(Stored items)
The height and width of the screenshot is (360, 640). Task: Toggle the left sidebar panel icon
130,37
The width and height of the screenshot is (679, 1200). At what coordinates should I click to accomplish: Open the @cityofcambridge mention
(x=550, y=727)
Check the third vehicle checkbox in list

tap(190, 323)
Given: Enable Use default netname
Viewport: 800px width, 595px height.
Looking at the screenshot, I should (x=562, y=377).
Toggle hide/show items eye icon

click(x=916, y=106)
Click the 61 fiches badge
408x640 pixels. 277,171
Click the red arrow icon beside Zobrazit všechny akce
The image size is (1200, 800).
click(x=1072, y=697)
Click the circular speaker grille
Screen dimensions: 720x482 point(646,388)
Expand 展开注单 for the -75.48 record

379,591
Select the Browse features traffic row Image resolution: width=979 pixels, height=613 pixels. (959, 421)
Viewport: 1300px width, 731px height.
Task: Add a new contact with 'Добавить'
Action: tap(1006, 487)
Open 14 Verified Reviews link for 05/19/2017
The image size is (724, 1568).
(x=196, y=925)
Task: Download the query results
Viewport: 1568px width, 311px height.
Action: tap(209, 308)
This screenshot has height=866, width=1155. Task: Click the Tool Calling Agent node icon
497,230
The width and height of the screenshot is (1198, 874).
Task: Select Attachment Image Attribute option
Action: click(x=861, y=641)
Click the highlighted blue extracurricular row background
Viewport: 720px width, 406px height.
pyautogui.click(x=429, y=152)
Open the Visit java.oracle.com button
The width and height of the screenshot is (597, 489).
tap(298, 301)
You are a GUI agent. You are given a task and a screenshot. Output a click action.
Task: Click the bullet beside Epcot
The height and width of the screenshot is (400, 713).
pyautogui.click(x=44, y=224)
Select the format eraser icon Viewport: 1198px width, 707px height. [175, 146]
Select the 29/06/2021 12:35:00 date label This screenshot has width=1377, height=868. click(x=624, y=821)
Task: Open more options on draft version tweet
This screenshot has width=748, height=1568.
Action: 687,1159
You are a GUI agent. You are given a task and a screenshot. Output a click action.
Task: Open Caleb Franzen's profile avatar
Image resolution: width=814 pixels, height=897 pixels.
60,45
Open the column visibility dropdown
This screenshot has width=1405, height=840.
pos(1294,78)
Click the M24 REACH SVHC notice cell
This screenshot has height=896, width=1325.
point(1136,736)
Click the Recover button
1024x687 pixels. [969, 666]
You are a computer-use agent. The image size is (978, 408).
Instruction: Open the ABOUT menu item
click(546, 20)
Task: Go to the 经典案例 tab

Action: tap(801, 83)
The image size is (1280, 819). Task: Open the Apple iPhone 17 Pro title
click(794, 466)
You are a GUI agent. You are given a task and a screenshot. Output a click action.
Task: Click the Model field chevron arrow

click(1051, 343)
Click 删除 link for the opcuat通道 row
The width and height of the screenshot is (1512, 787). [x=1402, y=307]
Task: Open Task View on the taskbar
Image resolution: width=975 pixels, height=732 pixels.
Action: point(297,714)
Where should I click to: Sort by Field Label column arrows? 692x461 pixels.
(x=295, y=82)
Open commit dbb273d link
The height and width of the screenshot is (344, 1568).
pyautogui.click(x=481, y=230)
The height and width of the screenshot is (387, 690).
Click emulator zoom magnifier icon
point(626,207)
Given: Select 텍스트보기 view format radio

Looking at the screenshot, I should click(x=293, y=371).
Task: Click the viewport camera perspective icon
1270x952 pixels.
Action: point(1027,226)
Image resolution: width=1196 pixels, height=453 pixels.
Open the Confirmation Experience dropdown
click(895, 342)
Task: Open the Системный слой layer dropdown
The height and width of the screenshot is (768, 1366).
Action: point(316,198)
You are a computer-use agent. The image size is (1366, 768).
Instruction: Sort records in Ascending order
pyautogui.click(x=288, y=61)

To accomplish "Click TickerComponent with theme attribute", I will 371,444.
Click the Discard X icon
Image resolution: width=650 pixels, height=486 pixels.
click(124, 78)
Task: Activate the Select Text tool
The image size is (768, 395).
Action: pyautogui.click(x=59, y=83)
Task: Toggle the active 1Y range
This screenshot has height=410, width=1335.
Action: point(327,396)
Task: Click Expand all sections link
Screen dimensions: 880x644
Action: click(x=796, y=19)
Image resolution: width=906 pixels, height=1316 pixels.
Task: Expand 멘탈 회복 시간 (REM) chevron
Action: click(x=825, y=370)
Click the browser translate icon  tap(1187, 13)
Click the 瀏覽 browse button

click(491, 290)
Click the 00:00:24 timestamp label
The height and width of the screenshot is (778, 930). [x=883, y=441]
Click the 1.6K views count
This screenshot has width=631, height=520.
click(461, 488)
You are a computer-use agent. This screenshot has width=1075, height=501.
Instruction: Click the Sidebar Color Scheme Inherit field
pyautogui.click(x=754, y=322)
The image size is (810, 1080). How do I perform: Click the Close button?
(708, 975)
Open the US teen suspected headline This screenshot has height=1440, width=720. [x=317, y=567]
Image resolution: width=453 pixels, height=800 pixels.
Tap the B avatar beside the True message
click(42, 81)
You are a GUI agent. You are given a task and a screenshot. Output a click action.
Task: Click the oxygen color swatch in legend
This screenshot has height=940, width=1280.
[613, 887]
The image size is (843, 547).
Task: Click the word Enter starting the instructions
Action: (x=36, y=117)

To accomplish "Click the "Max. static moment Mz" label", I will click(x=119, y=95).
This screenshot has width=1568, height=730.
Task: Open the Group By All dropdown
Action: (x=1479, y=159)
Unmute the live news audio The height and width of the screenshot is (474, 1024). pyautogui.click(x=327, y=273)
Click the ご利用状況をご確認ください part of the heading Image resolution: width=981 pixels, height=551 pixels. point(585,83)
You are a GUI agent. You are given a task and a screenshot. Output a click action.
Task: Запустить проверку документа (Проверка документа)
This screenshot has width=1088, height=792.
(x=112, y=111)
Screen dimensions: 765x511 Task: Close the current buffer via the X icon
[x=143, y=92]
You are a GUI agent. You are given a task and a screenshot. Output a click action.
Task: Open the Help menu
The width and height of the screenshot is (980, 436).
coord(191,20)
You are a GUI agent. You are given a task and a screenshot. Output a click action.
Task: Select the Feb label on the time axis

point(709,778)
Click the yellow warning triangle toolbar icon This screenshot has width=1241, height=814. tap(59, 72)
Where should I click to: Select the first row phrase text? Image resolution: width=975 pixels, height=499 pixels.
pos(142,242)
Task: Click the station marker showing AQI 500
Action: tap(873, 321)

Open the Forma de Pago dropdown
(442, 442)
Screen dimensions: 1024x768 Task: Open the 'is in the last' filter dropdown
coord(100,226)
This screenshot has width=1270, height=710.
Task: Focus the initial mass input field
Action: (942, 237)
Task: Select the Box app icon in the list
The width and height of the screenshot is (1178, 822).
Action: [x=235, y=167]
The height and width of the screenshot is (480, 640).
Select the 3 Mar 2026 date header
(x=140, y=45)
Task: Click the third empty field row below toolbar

TASK REQUIREMENTS:
Your task is to repeat every entry exactly.

ANSWER SECTION:
The height and width of the screenshot is (360, 640). Task: Toggle the left sidebar panel icon
130,37
The width and height of the screenshot is (679, 1200). At what coordinates should I click to accomplish: Open the @cityofcambridge mention
(x=550, y=727)
Check the third vehicle checkbox in list

tap(190, 323)
Given: Enable Use default netname
Viewport: 800px width, 595px height.
Looking at the screenshot, I should (x=562, y=377).
Toggle hide/show items eye icon

click(x=916, y=106)
Click the 61 fiches badge
408x640 pixels. 277,171
Click the red arrow icon beside Zobrazit všechny akce
The image size is (1200, 800).
click(x=1072, y=697)
Click the circular speaker grille
Screen dimensions: 720x482 point(646,388)
Expand 展开注单 for the -75.48 record

379,591
Select the Browse features traffic row Image resolution: width=979 pixels, height=613 pixels. (959, 421)
Viewport: 1300px width, 731px height.
Task: Add a new contact with 'Добавить'
Action: tap(1006, 487)
Open 14 Verified Reviews link for 05/19/2017
The image size is (724, 1568).
(x=196, y=925)
Task: Download the query results
Viewport: 1568px width, 311px height.
Action: tap(209, 308)
This screenshot has height=866, width=1155. Task: Click the Tool Calling Agent node icon
497,230
The width and height of the screenshot is (1198, 874).
Task: Select Attachment Image Attribute option
Action: click(x=861, y=641)
Click the highlighted blue extracurricular row background
Viewport: 720px width, 406px height.
pyautogui.click(x=429, y=152)
Open the Visit java.oracle.com button
The width and height of the screenshot is (597, 489).
tap(298, 301)
You are a GUI agent. You are given a task and a screenshot. Output a click action.
Task: Click the bullet beside Epcot
The height and width of the screenshot is (400, 713).
pyautogui.click(x=44, y=224)
Select the format eraser icon Viewport: 1198px width, 707px height. [175, 146]
Select the 29/06/2021 12:35:00 date label This screenshot has width=1377, height=868. click(x=624, y=821)
Task: Open more options on draft version tweet
This screenshot has width=748, height=1568.
Action: 687,1159
You are a GUI agent. You are given a task and a screenshot. Output a click action.
Task: Open Caleb Franzen's profile avatar
Image resolution: width=814 pixels, height=897 pixels.
60,45
Open the column visibility dropdown
This screenshot has width=1405, height=840.
pos(1294,78)
Click the M24 REACH SVHC notice cell
This screenshot has height=896, width=1325.
point(1136,736)
Click the Recover button
1024x687 pixels. [969, 666]
You are a computer-use agent. The image size is (978, 408).
Instruction: Open the ABOUT menu item
click(546, 20)
Task: Go to the 经典案例 tab

Action: tap(801, 83)
The image size is (1280, 819). Task: Open the Apple iPhone 17 Pro title
click(794, 466)
You are a GUI agent. You are given a task and a screenshot. Output a click action.
Task: Click the Model field chevron arrow

click(1051, 343)
Click 删除 link for the opcuat通道 row
The width and height of the screenshot is (1512, 787). [x=1402, y=307]
Task: Open Task View on the taskbar
Image resolution: width=975 pixels, height=732 pixels.
Action: point(297,714)
Where should I click to: Sort by Field Label column arrows? 692x461 pixels.
(x=295, y=82)
Open commit dbb273d link
The height and width of the screenshot is (344, 1568).
pyautogui.click(x=481, y=230)
The height and width of the screenshot is (387, 690).
Click emulator zoom magnifier icon
point(626,207)
Given: Select 텍스트보기 view format radio

Looking at the screenshot, I should click(x=293, y=371).
Task: Click the viewport camera perspective icon
1270x952 pixels.
Action: point(1027,226)
Image resolution: width=1196 pixels, height=453 pixels.
Open the Confirmation Experience dropdown
click(895, 342)
Task: Open the Системный слой layer dropdown
The height and width of the screenshot is (768, 1366).
Action: point(316,198)
You are a computer-use agent. The image size is (1366, 768).
Instruction: Sort records in Ascending order
pyautogui.click(x=288, y=61)

To accomplish "Click TickerComponent with theme attribute", I will 371,444.
Click the Discard X icon
Image resolution: width=650 pixels, height=486 pixels.
click(124, 78)
Task: Activate the Select Text tool
The image size is (768, 395).
Action: pyautogui.click(x=59, y=83)
Task: Toggle the active 1Y range
This screenshot has height=410, width=1335.
Action: point(327,396)
Task: Click Expand all sections link
Screen dimensions: 880x644
Action: click(x=796, y=19)
Image resolution: width=906 pixels, height=1316 pixels.
Task: Expand 멘탈 회복 시간 (REM) chevron
Action: click(x=825, y=370)
Click the browser translate icon  tap(1187, 13)
Click the 瀏覽 browse button

click(491, 290)
Click the 00:00:24 timestamp label
The height and width of the screenshot is (778, 930). [x=883, y=441]
Click the 1.6K views count
This screenshot has width=631, height=520.
click(461, 488)
You are a computer-use agent. This screenshot has width=1075, height=501.
Instruction: Click the Sidebar Color Scheme Inherit field
pyautogui.click(x=754, y=322)
The image size is (810, 1080). How do I perform: Click the Close button?
(708, 975)
Open the US teen suspected headline This screenshot has height=1440, width=720. [x=317, y=567]
Image resolution: width=453 pixels, height=800 pixels.
Tap the B avatar beside the True message
click(42, 81)
You are a GUI agent. You are given a task and a screenshot. Output a click action.
Task: Click the oxygen color swatch in legend
This screenshot has height=940, width=1280.
[613, 887]
The image size is (843, 547).
Task: Click the word Enter starting the instructions
Action: (x=36, y=117)

To accomplish "Click the "Max. static moment Mz" label", I will click(x=119, y=95).
This screenshot has width=1568, height=730.
Task: Open the Group By All dropdown
Action: (x=1479, y=159)
Unmute the live news audio The height and width of the screenshot is (474, 1024). pyautogui.click(x=327, y=273)
Click the ご利用状況をご確認ください part of the heading Image resolution: width=981 pixels, height=551 pixels. point(585,83)
You are a GUI agent. You are given a task and a screenshot. Output a click action.
Task: Запустить проверку документа (Проверка документа)
This screenshot has width=1088, height=792.
(x=112, y=111)
Screen dimensions: 765x511 Task: Close the current buffer via the X icon
[x=143, y=92]
You are a GUI agent. You are given a task and a screenshot. Output a click action.
Task: Open the Help menu
The width and height of the screenshot is (980, 436).
coord(191,20)
You are a GUI agent. You are given a task and a screenshot. Output a click action.
Task: Select the Feb label on the time axis

point(709,778)
Click the yellow warning triangle toolbar icon This screenshot has width=1241, height=814. tap(59, 72)
Where should I click to: Select the first row phrase text? Image resolution: width=975 pixels, height=499 pixels.
pos(142,242)
Task: Click the station marker showing AQI 500
Action: tap(873, 321)

Open the Forma de Pago dropdown
(442, 442)
Screen dimensions: 1024x768 Task: Open the 'is in the last' filter dropdown
coord(100,226)
This screenshot has width=1270, height=710.
Task: Focus the initial mass input field
Action: (942, 237)
Task: Select the Box app icon in the list
The width and height of the screenshot is (1178, 822).
Action: [x=235, y=167]
The height and width of the screenshot is (480, 640).
Select the 3 Mar 2026 date header
(x=140, y=45)
Task: Click the third empty field row below toolbar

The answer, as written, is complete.